WALLA WALLA -- It was thought at first that the three moose that caused numerous road detours and closures today on the south end of town made their way down from the Blues sometime in the early mornings hours.
It is also likely, Fish and Wildlife Officer Mike Johnson said, that they came from the very area they ended up in, Cottonwood Creek.
One thing is for sure, their presence brought awareness that Walla Walla is a small city surrounded by what is predominately rural and sometimes wild land.
"I came to get my kids out to school and my son was like 'that's a horse. That's a little horse.' And I said, 'No. I think that's a moose,'" said Anthony Williams, a resident of Plaza Estates mobile home park, 1809 Plaza Way.
Sometime around dawn, residents said the cow and two calves ambled their way through the trailer park, then settled on the lawn of the south wing of Quail Run Retirement Home, 1701 Plaza Way, which is where Williams and his family encountered the wild beasts.
Police officers, sheriff's deputies and Fish and Wildlife officers were called in to herd the three back to the Blues. It was speculated by some that a railroad track running east behind the trailer part was most likely how the moose made it so far in town.
And a couple hours later, the moose were herded east along the tracks and toward the Blues.
But even the best laid plans of moose and men often go awry.
Up ahead on Whitman Road, a utility crew was unaware of the plight of cow and calves. Though no one, except the mother moose herself, can say for sure why, the cow turned abruptly south and headed down John Court. Her calves, like small children often do, poked behind her, distracted by every noise, movement and gawking bystander.
Eventually, all three settled on an empty lot with a Coldwell Banker sign on it, perhaps inspecting a the view of the Blues, which was enough for a cow that stood an estimated 7 feet tall.
There trapped in a mostly undeveloped cul-de-sac, with a small vineyards and a bluff at the end, where the three would spend their next half-hour.
Staged at a critical outlet to the southeast was Walla Walla County Sheriff's Sgt. Kent Boyd, who was heard to say, " I think we should stay tight. We have four wildlife guys out there.
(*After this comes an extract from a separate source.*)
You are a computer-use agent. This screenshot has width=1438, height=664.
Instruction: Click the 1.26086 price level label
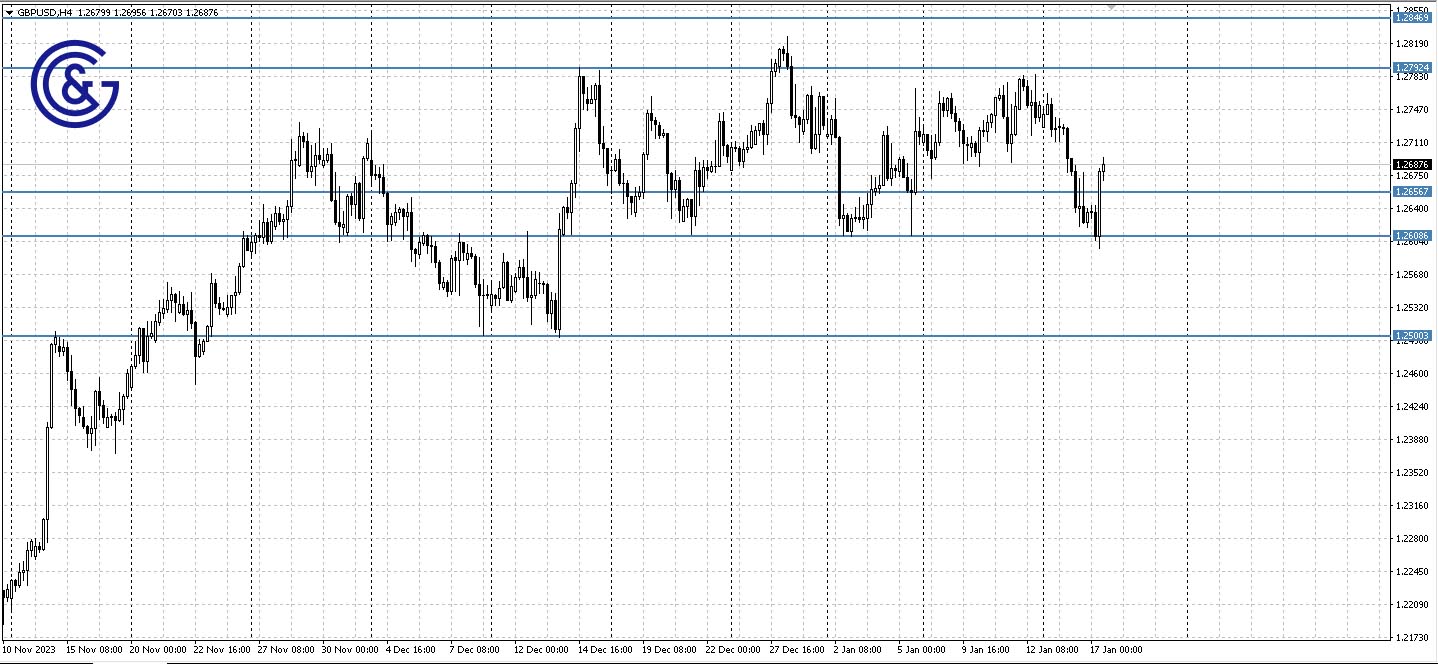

I think they can come up with a game plan."
According to deputies, the game plan would not involve a tranquilizer gun because the only person with the authorization and gun was in Spokane. But it should be noted that this could not be verified by Fish and Wildlife personnel, as they were busy trying to herd a cow and two calves.
What the game plan did include were Fish and Game personnel armed with paint guns, ready to scare the mother and calves in the right direction, which was supposed to have been southeast toward the Blues.
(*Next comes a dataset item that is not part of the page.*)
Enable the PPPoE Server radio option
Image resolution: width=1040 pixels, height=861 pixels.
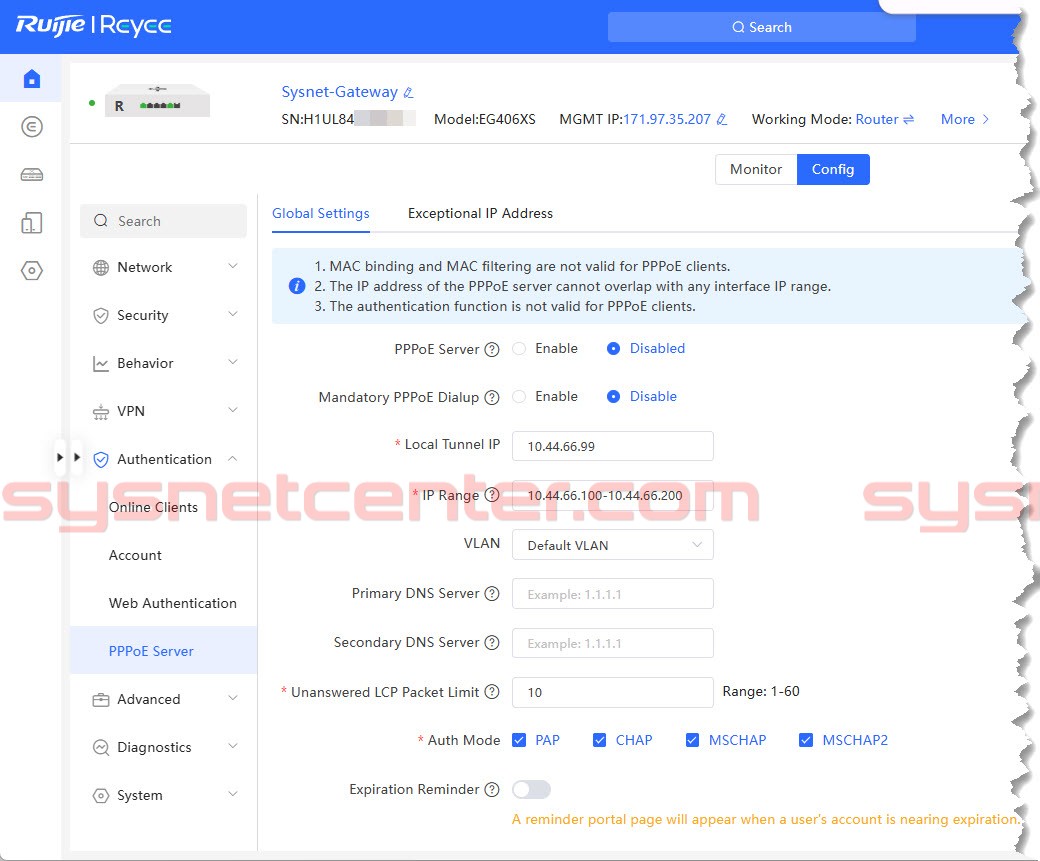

Perhaps the towering mother caught a glimpse of a great expanse of green lawns, because rather than head back out the cul-de-sac and turn east, she headed west over a backyard, across Plaza Way and onto the green.
It was quite a sight for Kim Joseph and her dog Sunny, especially since her house had the perfect view, as it looks over the bluff at the dead end of John Court.
"He's been growling at them for a while," Joseph said about Sunny.
The two watched through the glass window of their back desk, as the cow seemed to step over what looked like a 5-foot fence. The calves had to do more of a jump.
Eventually, they made it to the golf course, across the green and into a hay field, heading toward the highway.
But eventually, Fish and Wildlife officers rerouted the moose south across Highland Road, Taumarson Road and beyond, so that eventually around noon they ended up back at Cottonwood Creek.